The ICA believed that the SK group, Progest, Cartonstrong, the DS Smith group, the Laveggia group, Innova, Imballaggi Piemontesi, Ondulati Nordovest and Ondulati Friuli took part in the corrugated cardboard collusion on the ground of the following evidence and facts collected in the preliminary investigations. Since 2004 the parties have constantly applied the same list price (the 2004 list). Moreover, starting from 2012 the parties jointly decided the rebates to apply on the prices referred in the 2004 list. The rebates were apparently unconnected to the changes in the price of paper that was the main raw material for the manufacturing of corrugated cardboard. This was also the largest cost item for non-vertically integrated producers of packaging operating in the downstream market for the production and sale of packaging, whose requirements were supplied by the parties. Finally, the Commission believed that the parties had also limited the range of the types of corrugated cardboard, especially the most innovative ones, available for the non-vertically integrated producers of packaging. In practice, the corrugated cardboard collusion might have had horizontal anti-competitive effects in the market for the production and sale of corrugated cardboard and vertical anti-competitive effects in the downstream market for packaging.

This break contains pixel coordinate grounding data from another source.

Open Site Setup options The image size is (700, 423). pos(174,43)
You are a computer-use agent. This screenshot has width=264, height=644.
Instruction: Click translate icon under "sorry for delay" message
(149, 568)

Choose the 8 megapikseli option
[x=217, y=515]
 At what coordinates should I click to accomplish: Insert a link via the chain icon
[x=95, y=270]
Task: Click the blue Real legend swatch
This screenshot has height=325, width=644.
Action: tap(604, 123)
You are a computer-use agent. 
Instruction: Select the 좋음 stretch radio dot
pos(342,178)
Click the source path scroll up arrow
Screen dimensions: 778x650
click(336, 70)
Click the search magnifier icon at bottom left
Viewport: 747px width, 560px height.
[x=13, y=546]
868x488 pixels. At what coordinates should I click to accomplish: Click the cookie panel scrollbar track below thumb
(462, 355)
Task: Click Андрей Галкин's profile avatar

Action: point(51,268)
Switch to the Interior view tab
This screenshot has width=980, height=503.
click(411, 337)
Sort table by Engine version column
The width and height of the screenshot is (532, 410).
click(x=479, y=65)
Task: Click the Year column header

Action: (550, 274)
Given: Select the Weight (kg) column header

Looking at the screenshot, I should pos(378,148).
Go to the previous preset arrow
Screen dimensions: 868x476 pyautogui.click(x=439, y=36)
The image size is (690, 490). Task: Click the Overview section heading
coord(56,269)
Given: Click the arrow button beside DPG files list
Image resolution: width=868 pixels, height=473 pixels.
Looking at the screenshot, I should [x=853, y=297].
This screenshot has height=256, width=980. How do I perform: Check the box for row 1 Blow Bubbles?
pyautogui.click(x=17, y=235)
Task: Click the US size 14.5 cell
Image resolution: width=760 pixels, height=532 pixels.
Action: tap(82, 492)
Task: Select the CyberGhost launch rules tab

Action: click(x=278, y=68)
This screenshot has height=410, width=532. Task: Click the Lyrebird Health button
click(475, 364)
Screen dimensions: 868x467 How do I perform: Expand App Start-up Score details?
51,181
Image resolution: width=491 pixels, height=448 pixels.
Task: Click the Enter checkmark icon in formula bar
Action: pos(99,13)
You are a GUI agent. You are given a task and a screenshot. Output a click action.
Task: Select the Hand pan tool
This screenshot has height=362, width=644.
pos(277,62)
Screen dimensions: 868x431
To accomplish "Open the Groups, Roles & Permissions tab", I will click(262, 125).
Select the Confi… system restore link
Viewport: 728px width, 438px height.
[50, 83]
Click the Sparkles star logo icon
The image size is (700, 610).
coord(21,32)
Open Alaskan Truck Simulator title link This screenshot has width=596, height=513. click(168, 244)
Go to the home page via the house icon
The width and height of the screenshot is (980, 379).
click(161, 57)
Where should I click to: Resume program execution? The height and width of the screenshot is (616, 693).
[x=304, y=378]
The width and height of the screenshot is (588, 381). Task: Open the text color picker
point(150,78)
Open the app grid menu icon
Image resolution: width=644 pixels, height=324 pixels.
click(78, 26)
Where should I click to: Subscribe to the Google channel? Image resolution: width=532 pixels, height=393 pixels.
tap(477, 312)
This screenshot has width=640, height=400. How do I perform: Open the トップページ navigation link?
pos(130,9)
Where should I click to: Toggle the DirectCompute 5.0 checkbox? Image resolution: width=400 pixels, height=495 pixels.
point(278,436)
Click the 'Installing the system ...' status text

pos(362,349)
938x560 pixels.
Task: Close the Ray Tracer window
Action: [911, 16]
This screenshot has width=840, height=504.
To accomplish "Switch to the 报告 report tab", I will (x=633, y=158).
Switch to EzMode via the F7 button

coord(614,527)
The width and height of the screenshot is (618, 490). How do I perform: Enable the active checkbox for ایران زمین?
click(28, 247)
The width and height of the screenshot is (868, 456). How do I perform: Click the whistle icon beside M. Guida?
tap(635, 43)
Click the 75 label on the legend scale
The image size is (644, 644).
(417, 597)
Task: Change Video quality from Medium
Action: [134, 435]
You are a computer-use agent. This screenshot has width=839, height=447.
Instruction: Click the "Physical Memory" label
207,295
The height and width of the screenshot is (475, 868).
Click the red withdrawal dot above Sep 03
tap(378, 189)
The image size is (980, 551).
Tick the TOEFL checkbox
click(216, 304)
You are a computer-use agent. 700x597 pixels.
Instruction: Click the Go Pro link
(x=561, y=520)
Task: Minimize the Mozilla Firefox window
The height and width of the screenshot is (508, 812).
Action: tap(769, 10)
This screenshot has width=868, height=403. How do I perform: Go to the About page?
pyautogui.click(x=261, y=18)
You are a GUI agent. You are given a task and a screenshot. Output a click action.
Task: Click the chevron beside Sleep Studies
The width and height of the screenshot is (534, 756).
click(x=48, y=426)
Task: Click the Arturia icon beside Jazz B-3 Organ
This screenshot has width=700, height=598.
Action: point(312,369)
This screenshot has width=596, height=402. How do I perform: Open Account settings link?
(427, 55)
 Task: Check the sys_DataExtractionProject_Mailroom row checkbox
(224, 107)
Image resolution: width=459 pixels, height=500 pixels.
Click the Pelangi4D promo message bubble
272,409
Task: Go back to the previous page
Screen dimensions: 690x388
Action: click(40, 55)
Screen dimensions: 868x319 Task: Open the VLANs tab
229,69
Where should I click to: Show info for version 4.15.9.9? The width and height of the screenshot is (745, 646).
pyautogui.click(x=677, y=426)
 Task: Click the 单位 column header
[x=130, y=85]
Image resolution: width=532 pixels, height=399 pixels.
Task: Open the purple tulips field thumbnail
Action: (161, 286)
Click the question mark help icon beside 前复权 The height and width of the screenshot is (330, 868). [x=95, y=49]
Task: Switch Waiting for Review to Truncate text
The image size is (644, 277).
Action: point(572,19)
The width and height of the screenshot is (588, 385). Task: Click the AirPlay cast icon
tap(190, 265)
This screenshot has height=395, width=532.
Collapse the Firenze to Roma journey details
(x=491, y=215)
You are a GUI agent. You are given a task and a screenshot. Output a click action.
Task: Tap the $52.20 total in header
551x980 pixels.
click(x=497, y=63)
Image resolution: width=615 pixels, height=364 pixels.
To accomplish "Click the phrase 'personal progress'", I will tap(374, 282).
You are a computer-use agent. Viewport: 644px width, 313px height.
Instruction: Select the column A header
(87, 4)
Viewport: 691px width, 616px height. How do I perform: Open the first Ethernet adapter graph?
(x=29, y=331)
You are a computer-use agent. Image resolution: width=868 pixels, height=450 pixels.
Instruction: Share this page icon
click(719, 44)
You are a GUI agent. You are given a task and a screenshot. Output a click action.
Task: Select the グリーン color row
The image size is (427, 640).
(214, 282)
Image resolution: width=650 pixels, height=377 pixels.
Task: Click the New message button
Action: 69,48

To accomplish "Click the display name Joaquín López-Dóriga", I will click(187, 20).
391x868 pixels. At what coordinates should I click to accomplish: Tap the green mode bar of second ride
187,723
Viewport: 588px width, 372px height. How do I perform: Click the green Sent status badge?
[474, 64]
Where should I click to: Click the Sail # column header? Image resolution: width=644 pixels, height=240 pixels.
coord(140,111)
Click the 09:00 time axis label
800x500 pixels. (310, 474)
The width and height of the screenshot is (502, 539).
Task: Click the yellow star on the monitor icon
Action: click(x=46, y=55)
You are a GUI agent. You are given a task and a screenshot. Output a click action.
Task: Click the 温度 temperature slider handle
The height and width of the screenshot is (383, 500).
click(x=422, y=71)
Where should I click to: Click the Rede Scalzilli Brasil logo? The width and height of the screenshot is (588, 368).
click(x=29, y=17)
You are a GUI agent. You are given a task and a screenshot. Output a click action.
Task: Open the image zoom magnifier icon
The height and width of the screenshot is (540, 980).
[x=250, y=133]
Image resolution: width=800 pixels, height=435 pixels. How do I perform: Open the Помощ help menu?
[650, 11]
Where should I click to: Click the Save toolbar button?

In this way, the collusion arrangement may discriminate non-vertically integrated producers of packaging on two key competition parameters of prices and output, favouring the vertically-integrated producers belonging to the parties.
The packaging collusion was believed to be implemented by the SK group, the group Progest, Cartonstrong, the DS Smith group, the Laveggia group, Ondulati Nordest, Ondulati Friuli, International Paper and the Sada group. The evidence collected by the ICA showed a number of meetings over the 2015-2016 period by which they coordinated the prices to apply to customers and how to allocate the market amongst them. The evidentiary pieces also showed the exchange of commercial sensitive information between the parties and a trade association (GIFCO).
In conclusion, the ICA had concerns that, by the packaging collusion and the corrugated cardboard collusion, the parties coordinated their commercial policies in the markets for corrugated cardboard and packaging with the aim to fixing prices and allocating market shares. Moreover, the sensitive information provided by GIFCO would enable the parties to monitor the colluders’ compliance with the collusive arrangements.